Reason: What would success look like for the TSA? If you were made King of Airport Security tomorrow and given the entire current budget of the TSA to do whatever you wanted, what kind of system would you design?

Schneier: If I were in charge of the TSA's budget, I'd give most of it back. Politically, I wouldn't be able to, of course, but it would be the best thing to do. Spending money on airport/airplane security only makes sense if the bad guys target airplanes. In general, money spent defending particular targets or tactics only makes sense if we can guess them correctly. If tactics and targets are scarce, defending against specific ones makes us safer. If tactics and targets are plentiful—as they are—it only forces the bad guys to pick new ones. Spending money on intelligence, investigation, and emergency response is effective regardless of the tactic or the target. Airport security is a last line of defense, and not a very good one at that. We need to remember that at budget time.

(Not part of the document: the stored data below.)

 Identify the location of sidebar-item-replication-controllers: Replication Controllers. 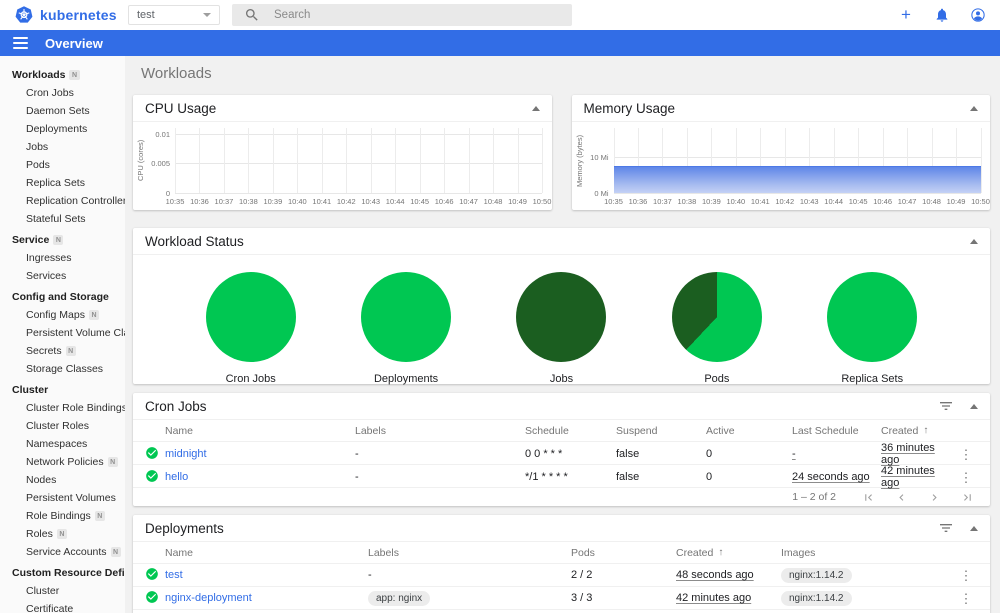
(62, 201).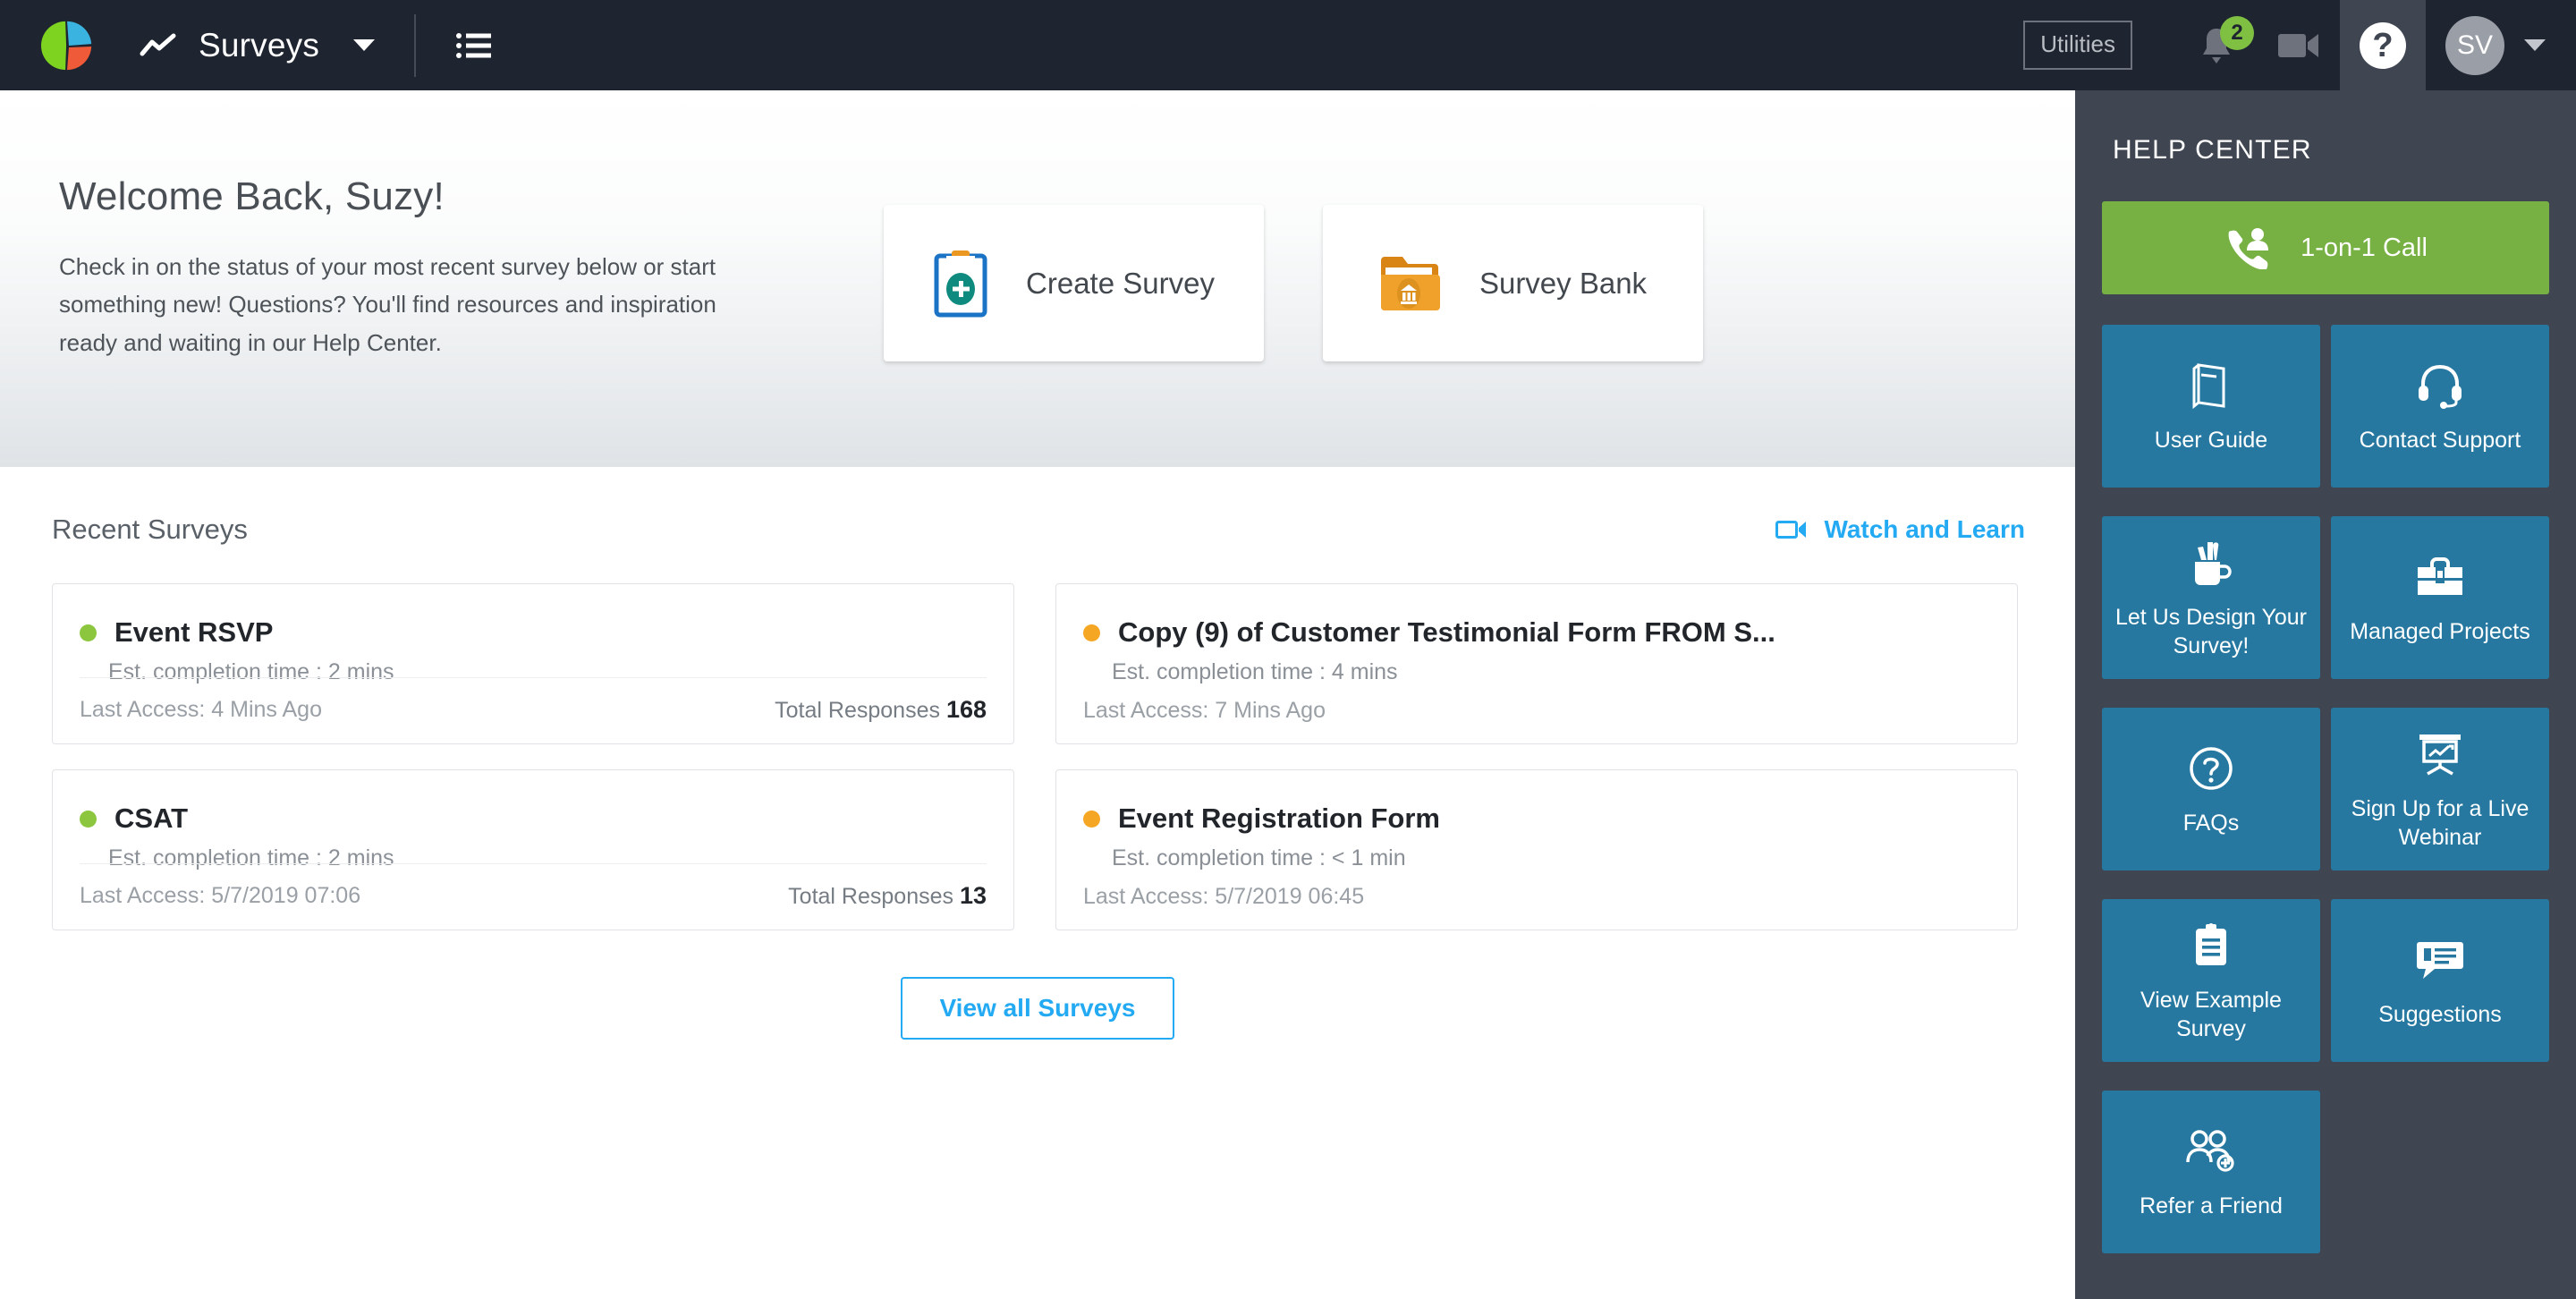  I want to click on notification-badge: 2, so click(2237, 33).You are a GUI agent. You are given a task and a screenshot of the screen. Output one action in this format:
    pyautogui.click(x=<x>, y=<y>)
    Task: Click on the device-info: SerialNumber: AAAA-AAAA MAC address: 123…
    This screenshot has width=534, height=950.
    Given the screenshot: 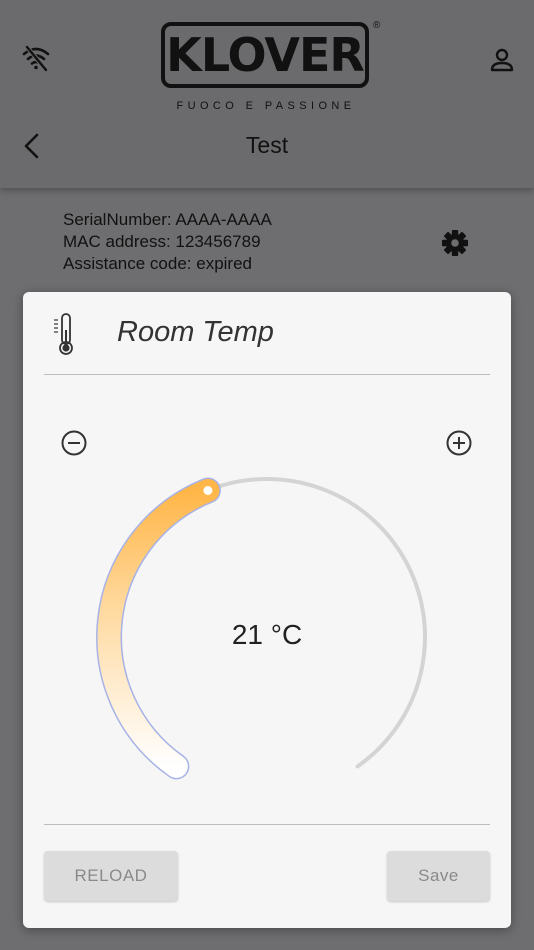 What is the action you would take?
    pyautogui.click(x=168, y=242)
    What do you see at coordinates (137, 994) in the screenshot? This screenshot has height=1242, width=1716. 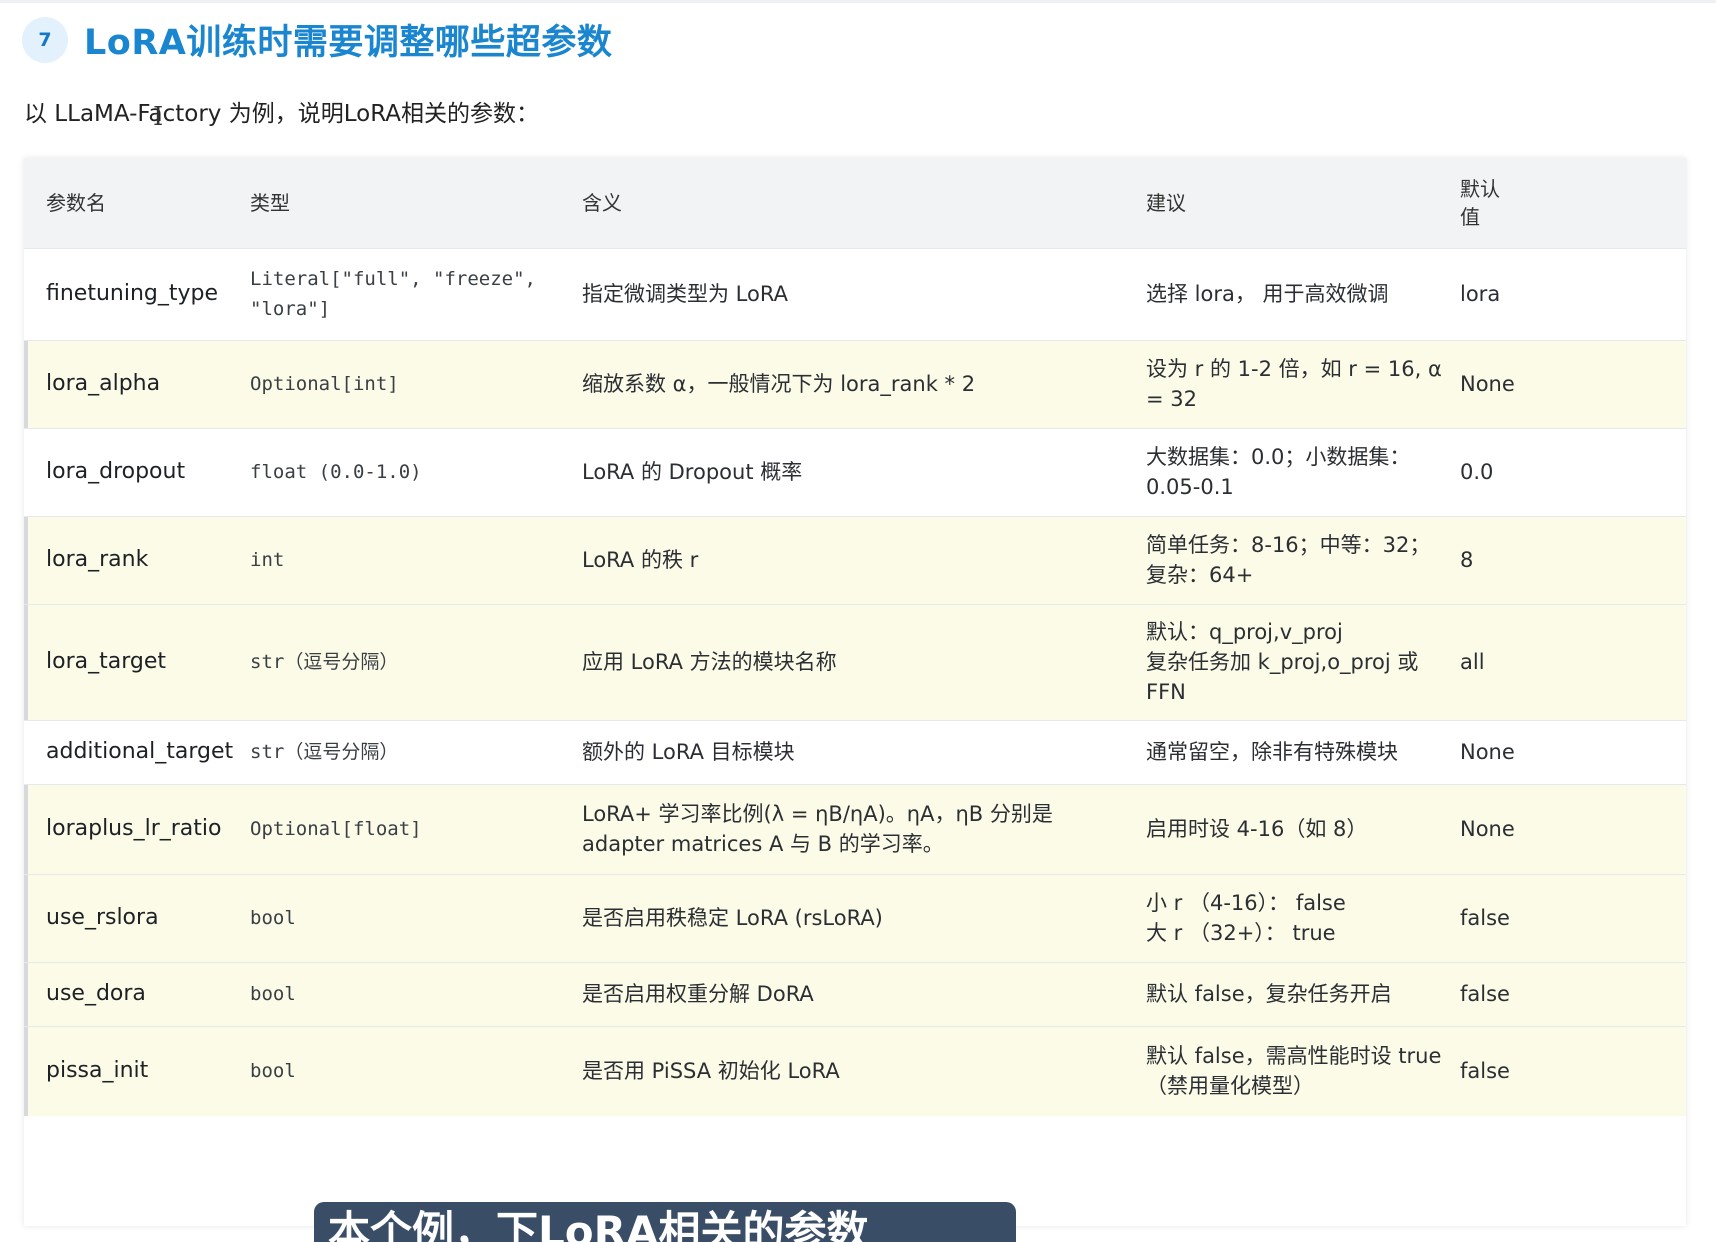 I see `cell-param-name: use_dora` at bounding box center [137, 994]. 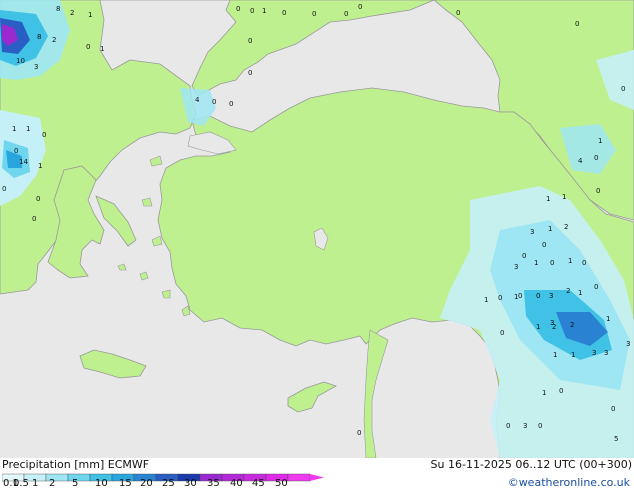 I want to click on legend-tick: 30, so click(x=190, y=484).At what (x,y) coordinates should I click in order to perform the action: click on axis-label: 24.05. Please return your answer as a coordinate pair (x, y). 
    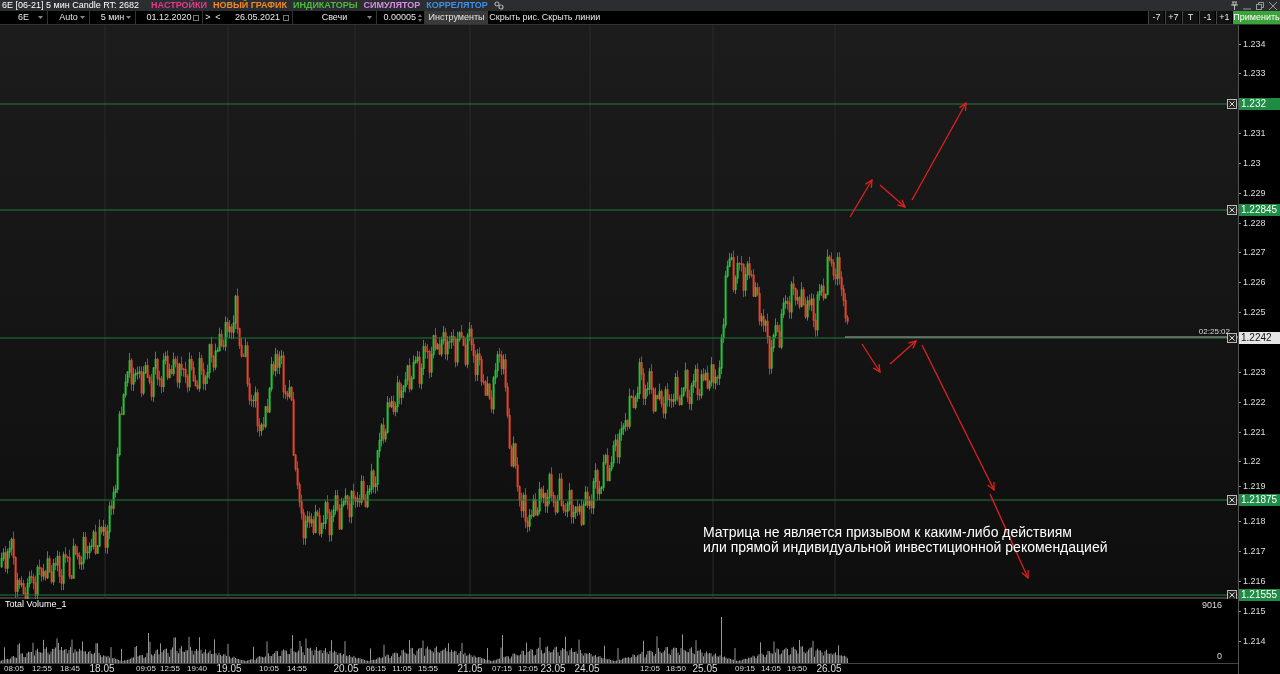
    Looking at the image, I should click on (587, 669).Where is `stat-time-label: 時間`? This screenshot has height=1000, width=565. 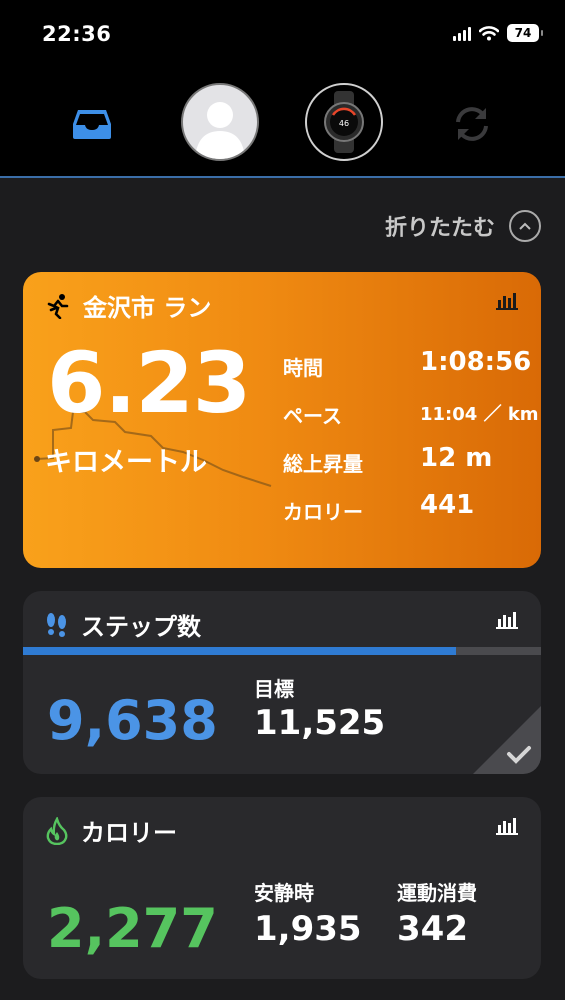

Here is the challenge in the United States of America.  Most American politicians are not skilled enough or open minded enough to think this situation through to do what is right as opposed to what sounds good in the 22 second sound bite on the local rapid and rabid partisan news shows.   With https, what are the security and privacy policies that a company has?   It is typically very difficult to find out beyond some generic privacy policy that is a cut-n-paste from some lawyer's home directory.  This why I think https and TSA security are similar - they look good on the outside, but the outside is only 5% of the problem and it is important to realize there is much hard work that must be done on the inside as well - and sometimes you just won't see it - but it is important.

UPDATE:   It seems to me that a lot of things have changed for the better in the past few years in terms of airport security and common sense.   I wonder what Bruce Schneier would think today?